If Britain’s problem with junk food is scary, Scotland’s is truly terrifying. Over the past decade, £100m has been spent on healthy living campaigns, but Scots are said to be eating less fruit and vegetables than they did 10 years ago. Obesity is responsible for more cases of cirrhosis of the liver than excessive alcohol consumption.
Through her television programmes — which regularly attract up to 3m viewers — McKeith has used shock tactics to challenge people’s complacency about their weight. From forensic analysis of their faeces to confronting people with a vat of oil to show how much fat they consume, no measure is too extreme.
The same in-your-face approach is needed to tackle obesity on a national scale, argues McKeith. She is currently developing an action plan to be put to the Scottish government early in the new year designed to shake some sense into lardy Scots.
“In 2020 we will be looking at a disaster in terms of child obesity in Scotland unless we act now,” she warns. “If we can reach children there is hope for saving that generation.”
McKeith is not short of confidence and sees herself as the right woman for this toughest of challenges.
“It needs planning, it needs education and someone at the helm to pull this off. I know I could make it happen,” she says. “I would pioneer such a movement. It is my dream to change the eating habits of the people of this country and give them a healthier life. That’s why I do what I do.”
Her most radical proposal is one that will raise the ire of those who believe Scotland is becoming a nanny state. She proposes to recruit an army of nutritionists who would march into fat people’s homes and sort out their lives, like foodie social workers.

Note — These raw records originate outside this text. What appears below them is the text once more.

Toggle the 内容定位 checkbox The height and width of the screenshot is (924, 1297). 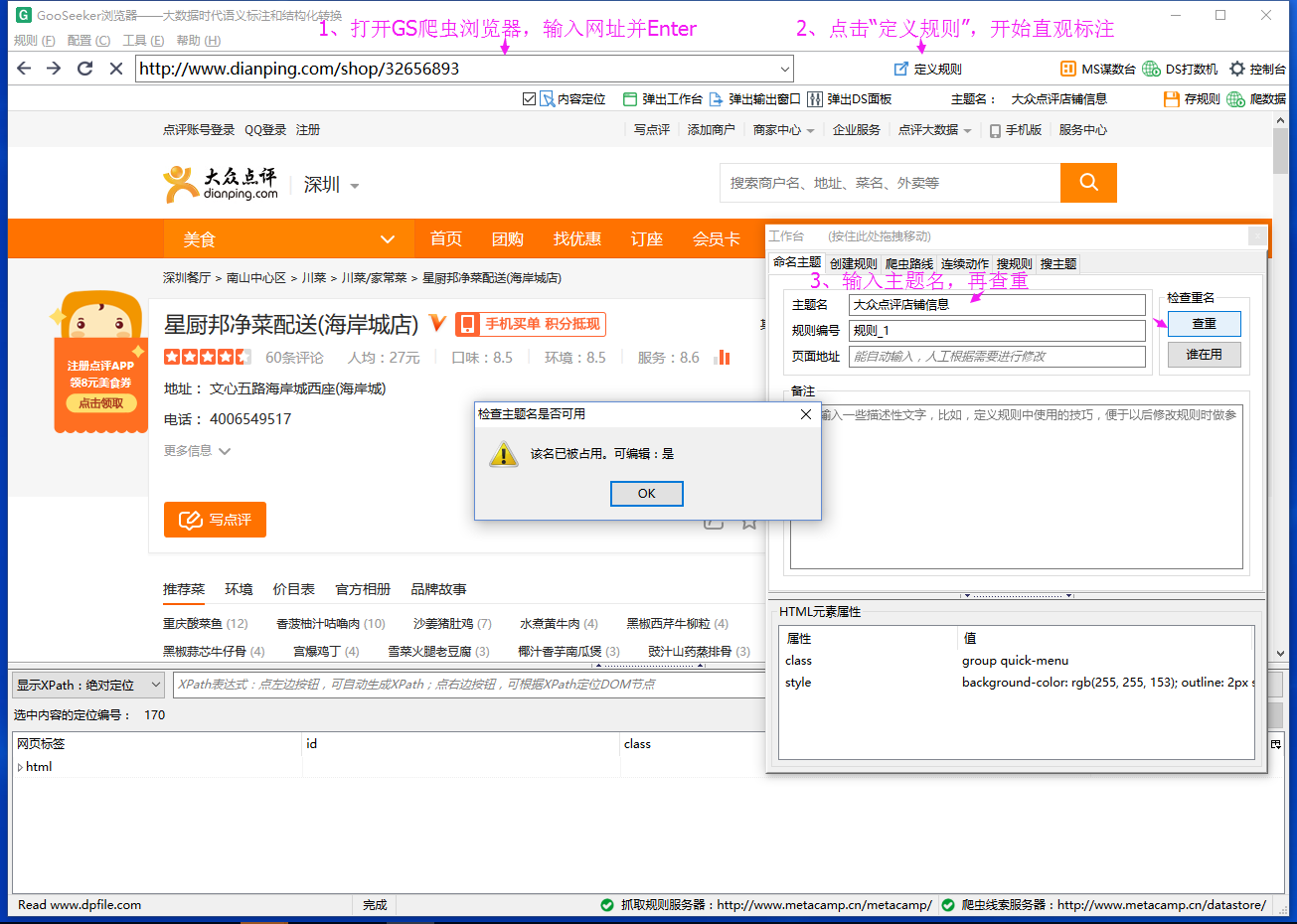(532, 98)
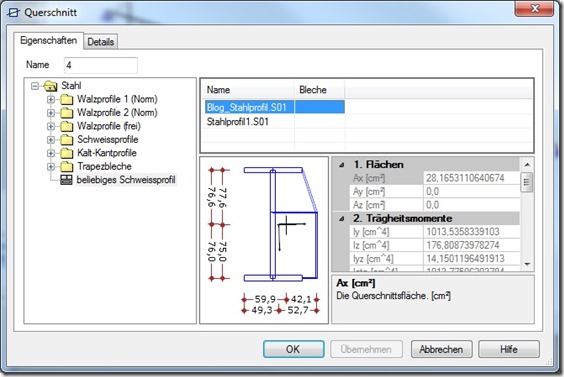Open the Eigenschaften tab
The height and width of the screenshot is (377, 564).
tap(49, 40)
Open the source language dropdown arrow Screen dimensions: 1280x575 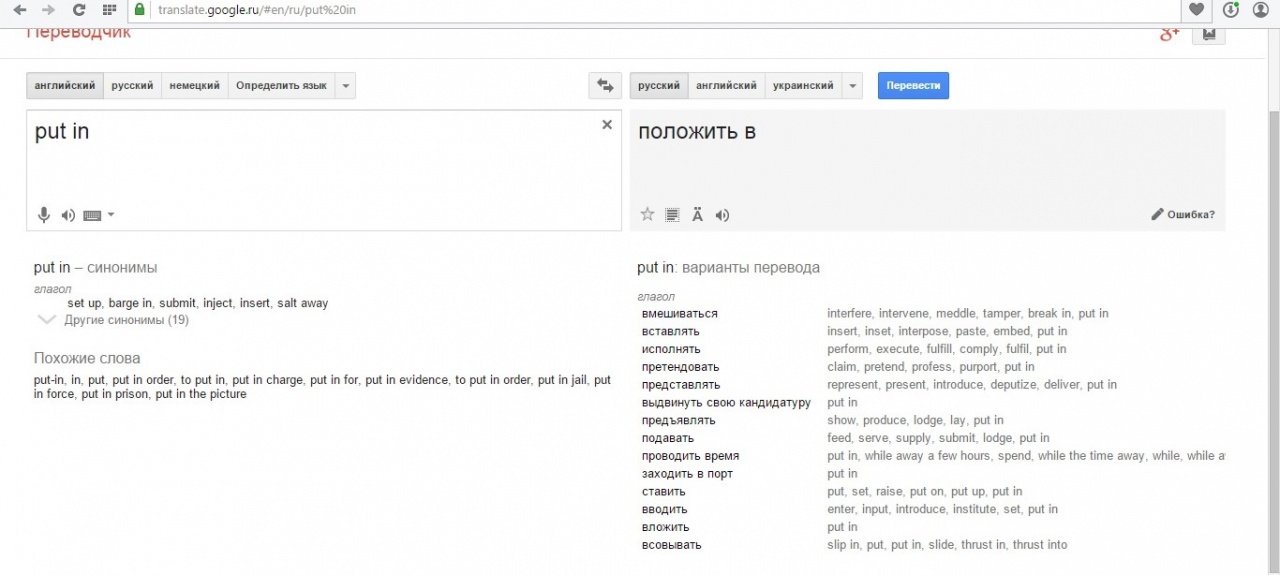pyautogui.click(x=345, y=86)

“Why can’t we have nutritionists go into all the homes of people who are suffering from obesity and whose children are obese?” she says. They could be identified and helped.
“We are talking about a lot of disenfranchised people who have not got the education. These people need to be re-educated and the only way to do that is to have a plan of action funded by the government.”
The failure of government campaigns over the past decade is proof, she says, that what is needed is direct hands-on help for the families with the most serious dietary problems.
“One of the biggest problems is that people have to be shown. Sometimes, if they just sit and watch something, it is not as easy to learn,” she says.